Assignment - A verbatim repetition of the data below is requested, without images.

Supplied data -
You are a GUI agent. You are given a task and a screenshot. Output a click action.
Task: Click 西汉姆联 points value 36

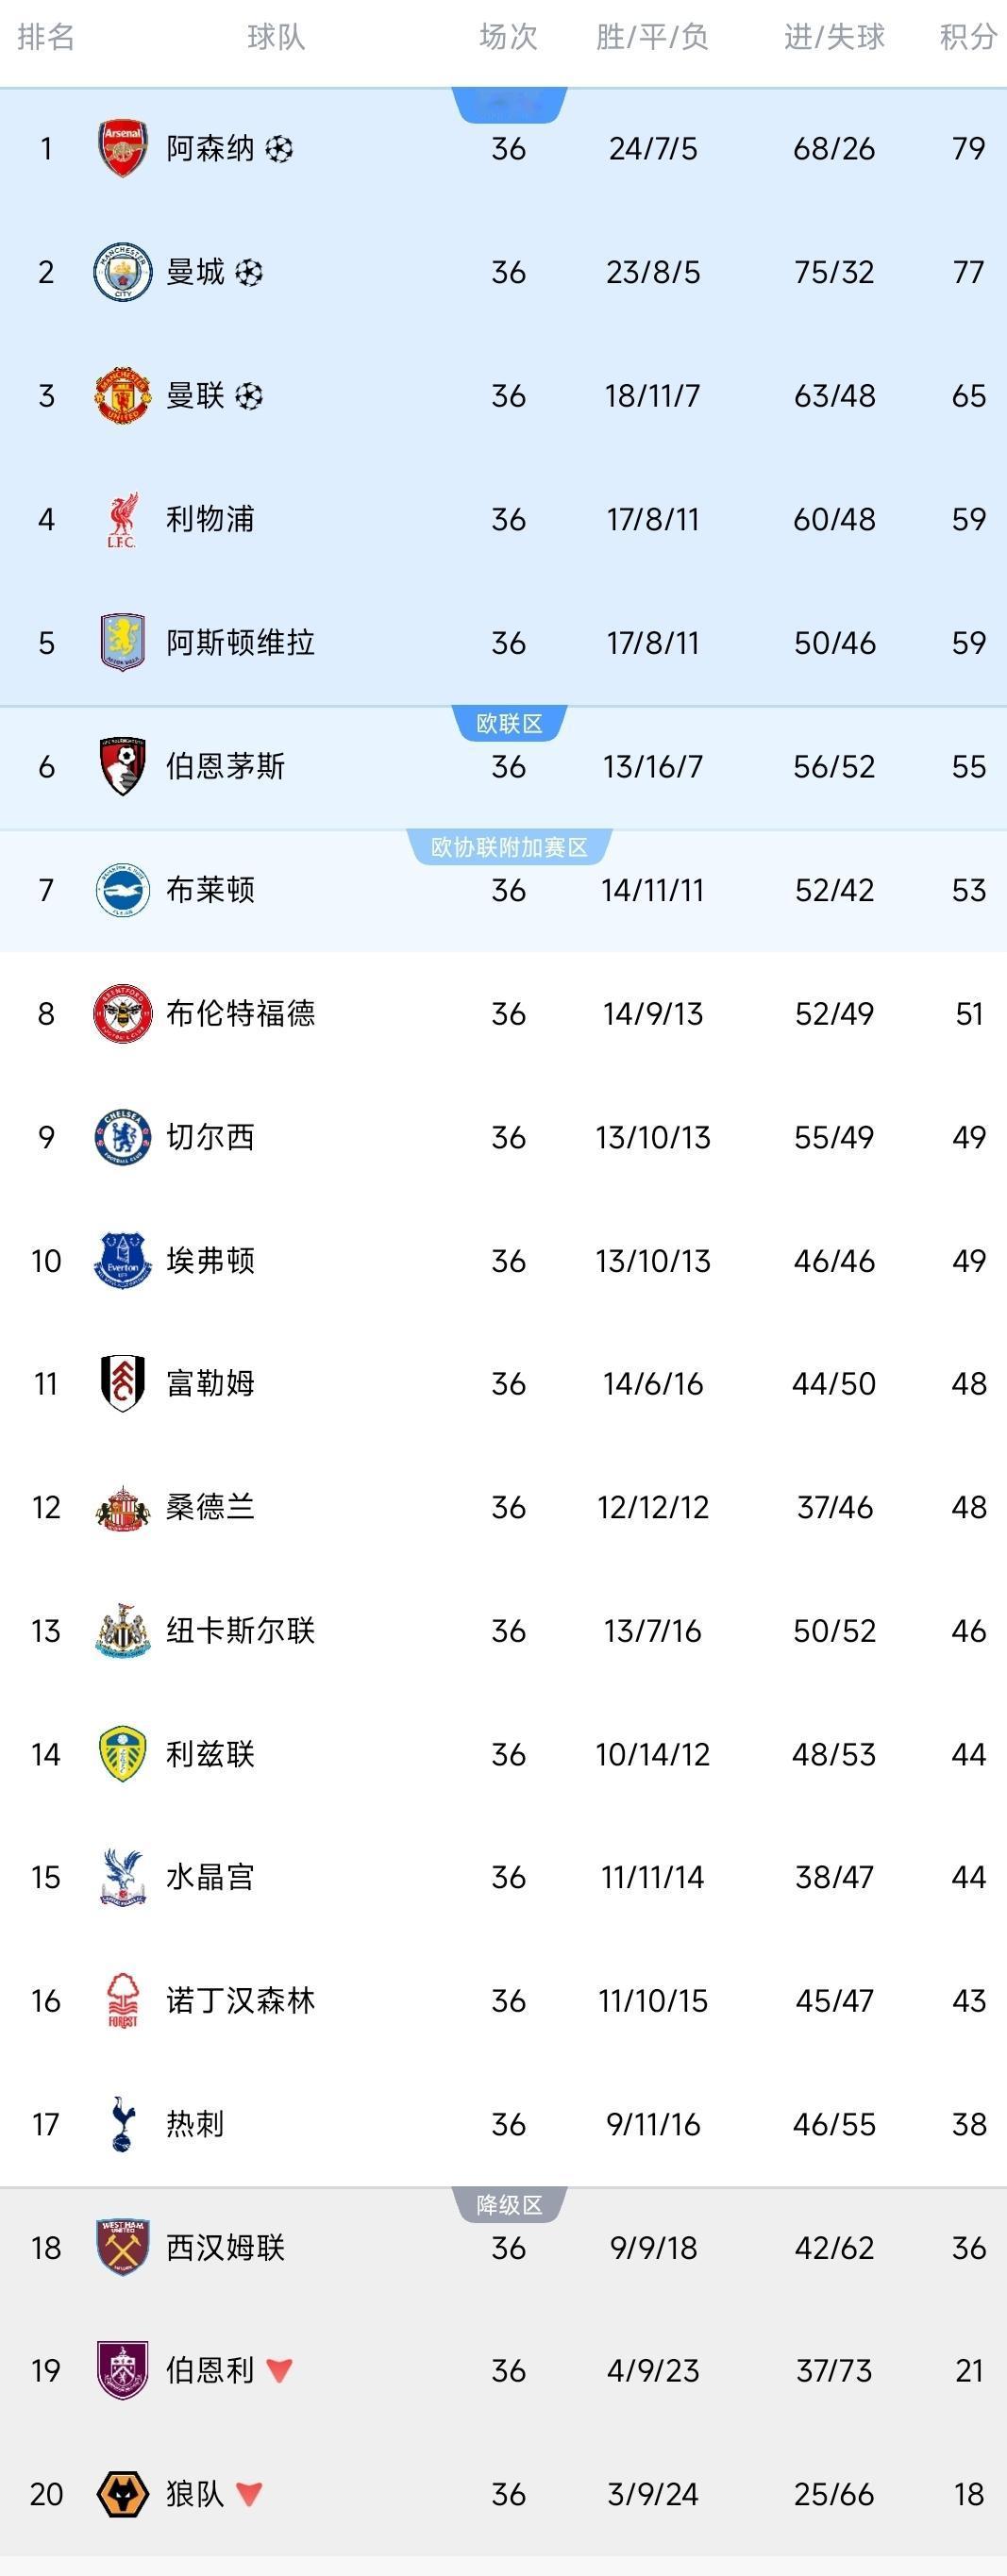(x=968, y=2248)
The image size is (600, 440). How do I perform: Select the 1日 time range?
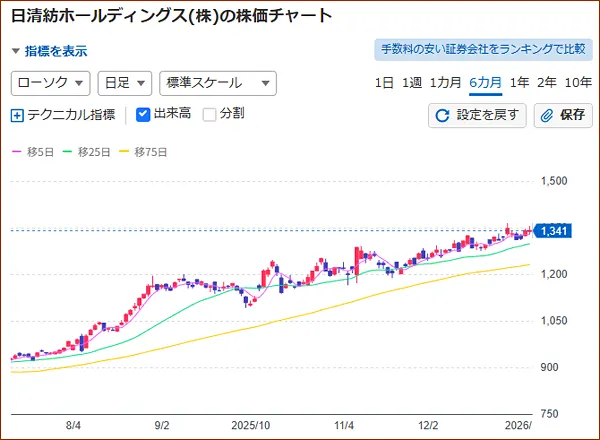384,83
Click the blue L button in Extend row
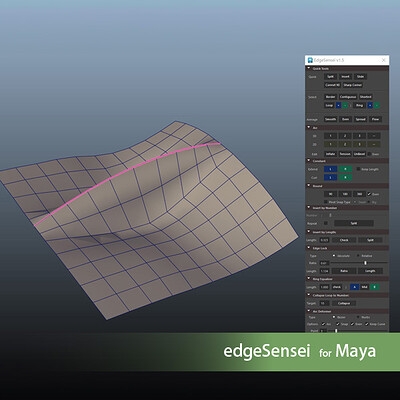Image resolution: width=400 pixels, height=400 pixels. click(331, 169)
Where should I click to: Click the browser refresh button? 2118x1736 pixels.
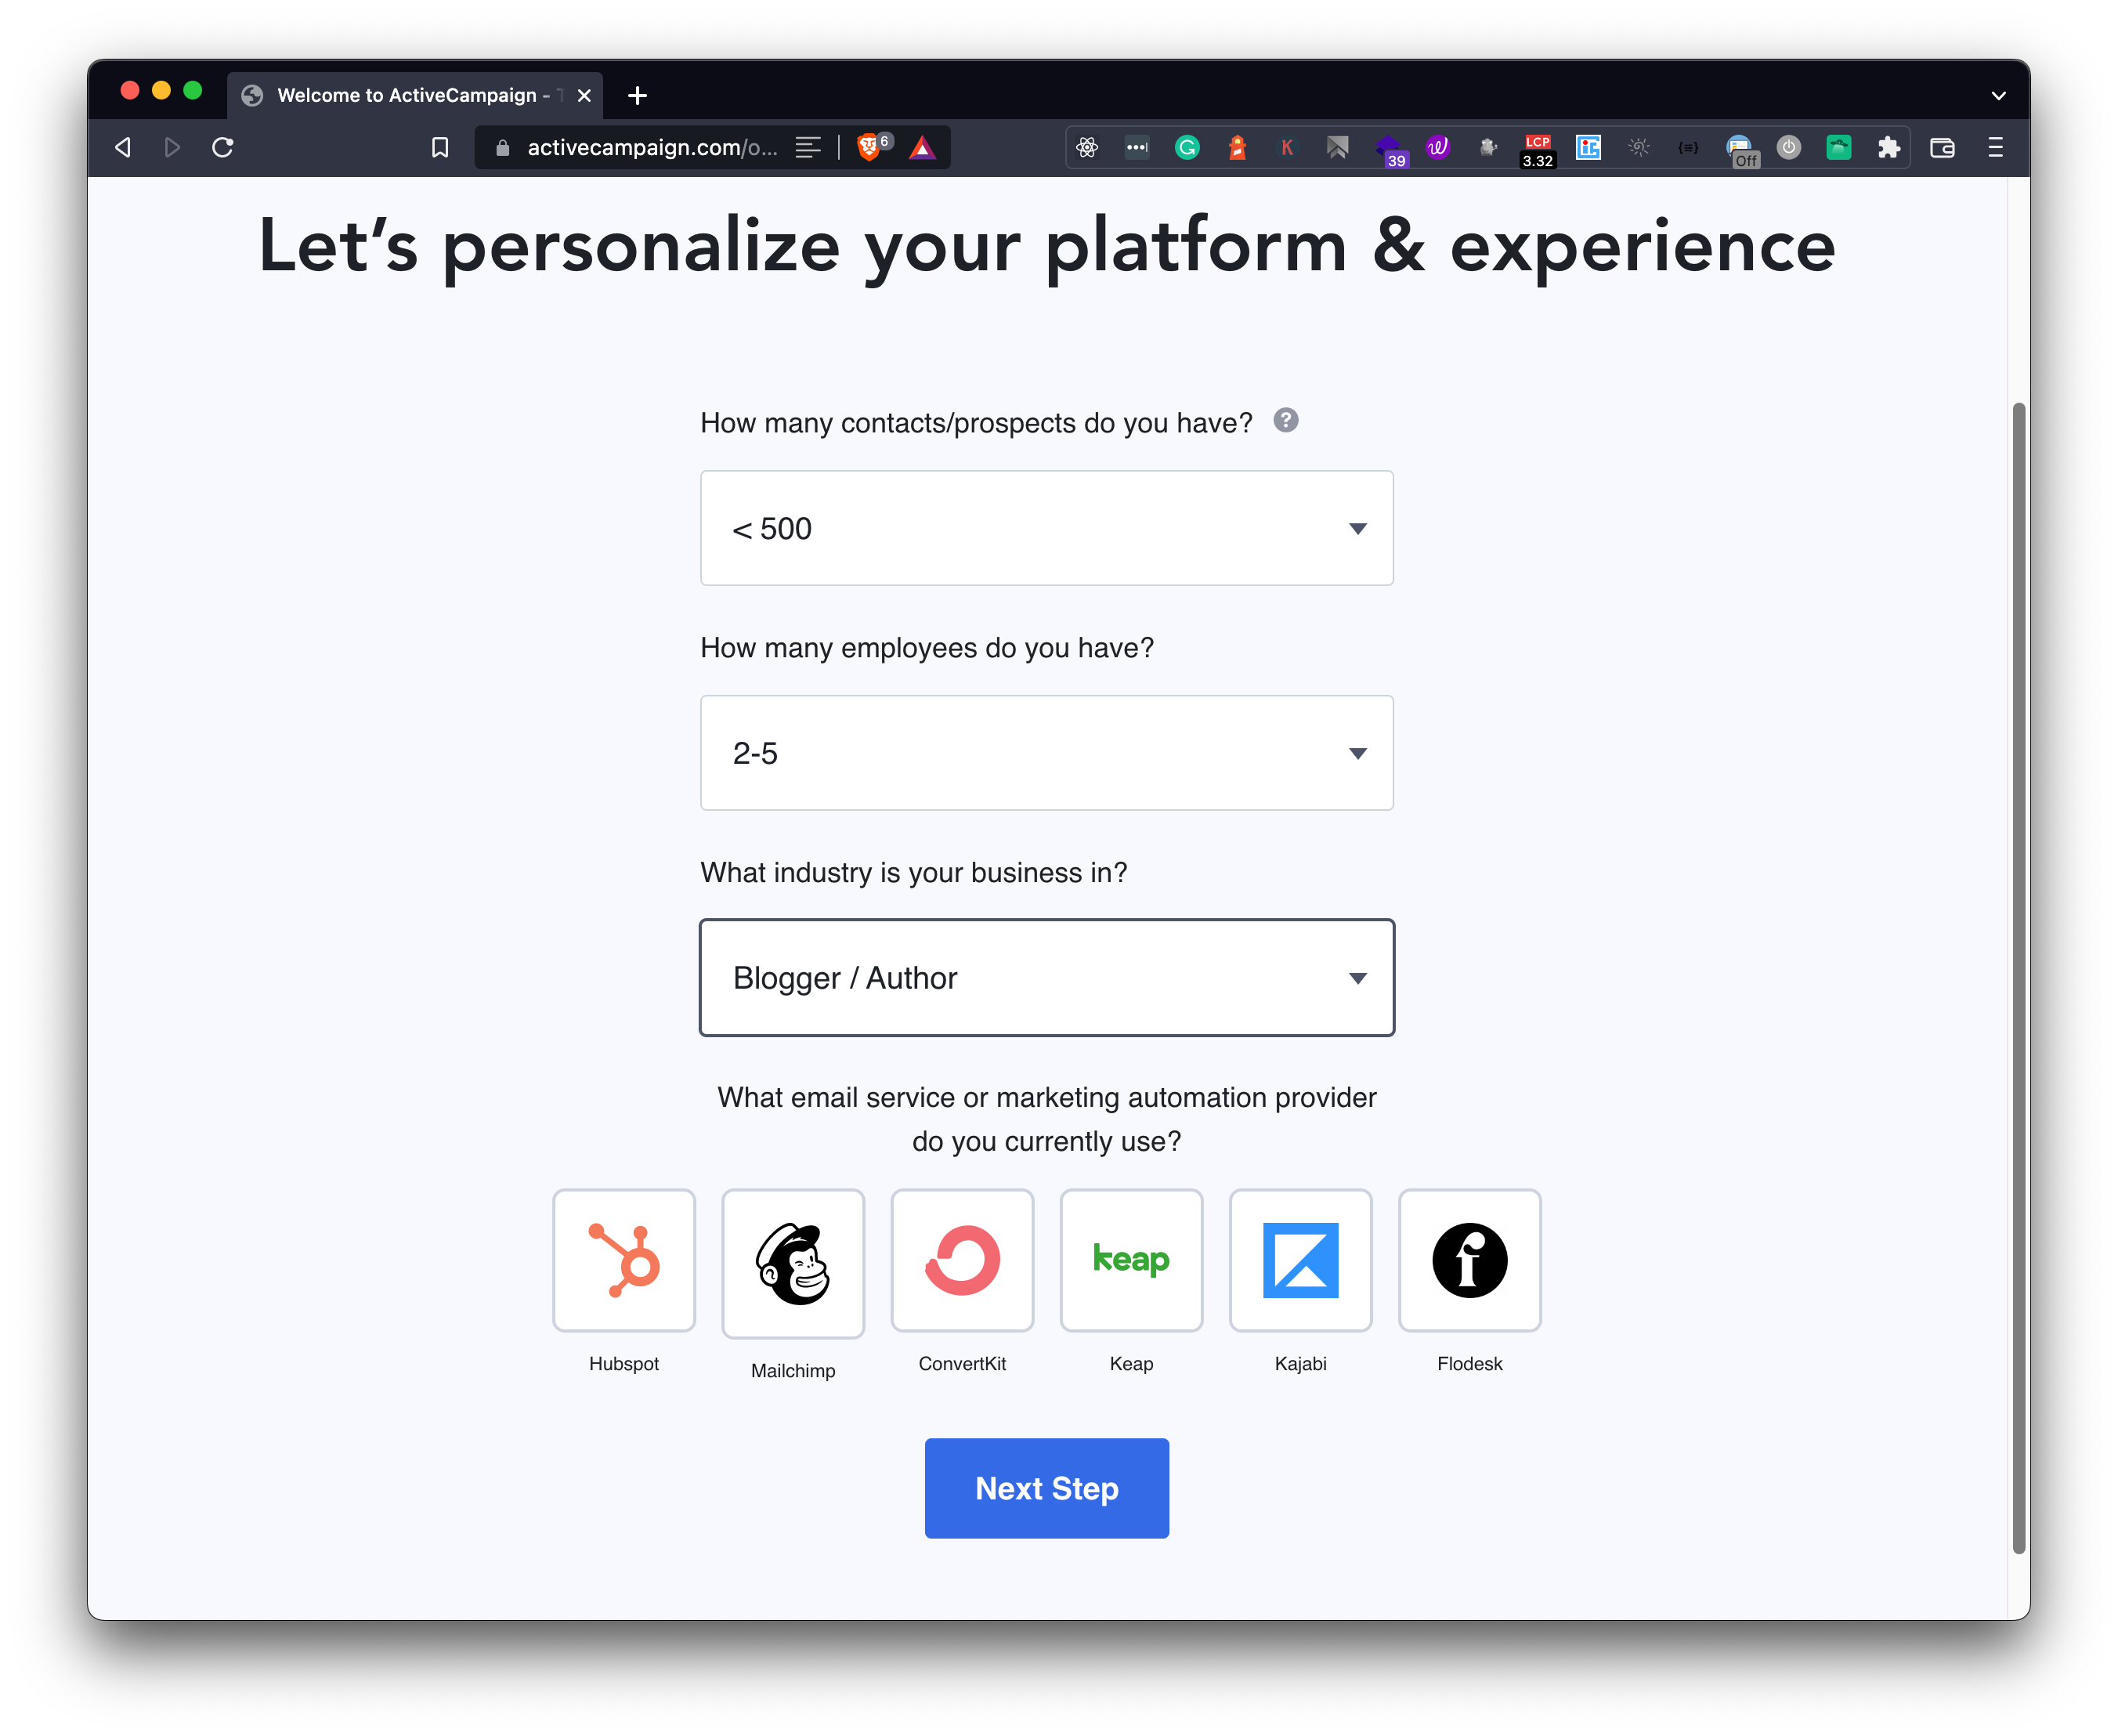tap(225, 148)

Response to this exercise -
You are a GUI agent. You are given a task and a screenshot. Output a click action.
Task: Click 西汉姆联 points value 36

(x=968, y=2248)
The image size is (600, 440). How do I perform: Select the 1日 time range?
384,83
Click the blue L button in Extend row
Image resolution: width=400 pixels, height=400 pixels. click(331, 169)
Where should I click to: Click the browser refresh button? 2118x1736 pixels.
tap(225, 148)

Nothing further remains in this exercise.